Has anyone ever seen an LED die like this? My LED’s die died.
There wasn’t much thermal paste below the honking fat mcpcb. It’s 3mm thick and is easily the chunkiest mcpcb I’ve ever seen!
Just as the mcpcb is thick, the driver cavity is shallow. I measured it to be around 3mm or less. This is a fet+1 driver, controlled by an attiny85 with the reset pin left unsoldered. First time I’ve ever seen this, maybe it saves a few pennies over the entire production run?
The driver is a double sided 1.6mm thick board which looks machine reflowed on both sides. With my limited knowledge of pcb production, I believe they reflowed the top side while the spring side passed through a wave solder machine? Actually with the spring there, that’s probably not what happened so I’m really not sure how these double sided boards are produced. I suppose the spring is probably hand placed and hot air soldered since a pick and place machine probably can’t handle a spring? Maybe one of you more knowledge peeps can enlighten me?

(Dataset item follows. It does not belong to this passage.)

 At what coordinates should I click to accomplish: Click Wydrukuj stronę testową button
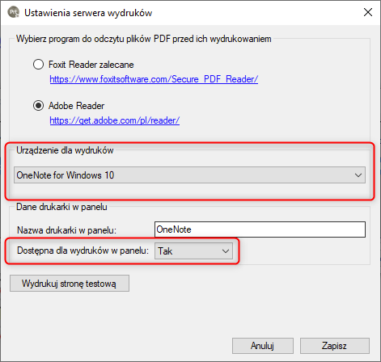(x=70, y=284)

Regarding the cleanliness of my FWAA, it looks like the driver pcb went through a proper pcb wash cycle but they didn’t bother cleaning the flux after hand soldering the mcpcb wires. It’s a shame because the dirty stains on the mcpcb are the only ones most people will ever see, and pass judgment with.

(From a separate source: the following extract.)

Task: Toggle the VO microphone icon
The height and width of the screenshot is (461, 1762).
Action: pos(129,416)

Here are my measurements of the driver board. I reckon they’re accurate to about +/- 0.1mm. I think thefreeman might have been interested in these figures so I’ll just include them for everyone. It’s a tiny driver, really not much space for anything but passives on the spring side. The ones lumintop used look to be 0603 sized components.
And finally, the FWAA comes with a new spring in the tail switch that the Fw3a didn’t have. I’m not sure if it makes a big difference. It seems to be not very stiff, but I guess if you don’t screw the retaining ring too tightly, it can allow the switch pcb to move just a tiny bit, allowing for some looser tolerances of that signal tube?
I’m not sure how much it helps but it is a new addition (to my knowledge) not seen on other FW3A variants.
Cheers and I hope you enjoyed this quick look at the FWAA’s innards. Please excuse any errors as it’s past my bedtime and I’m quite tired.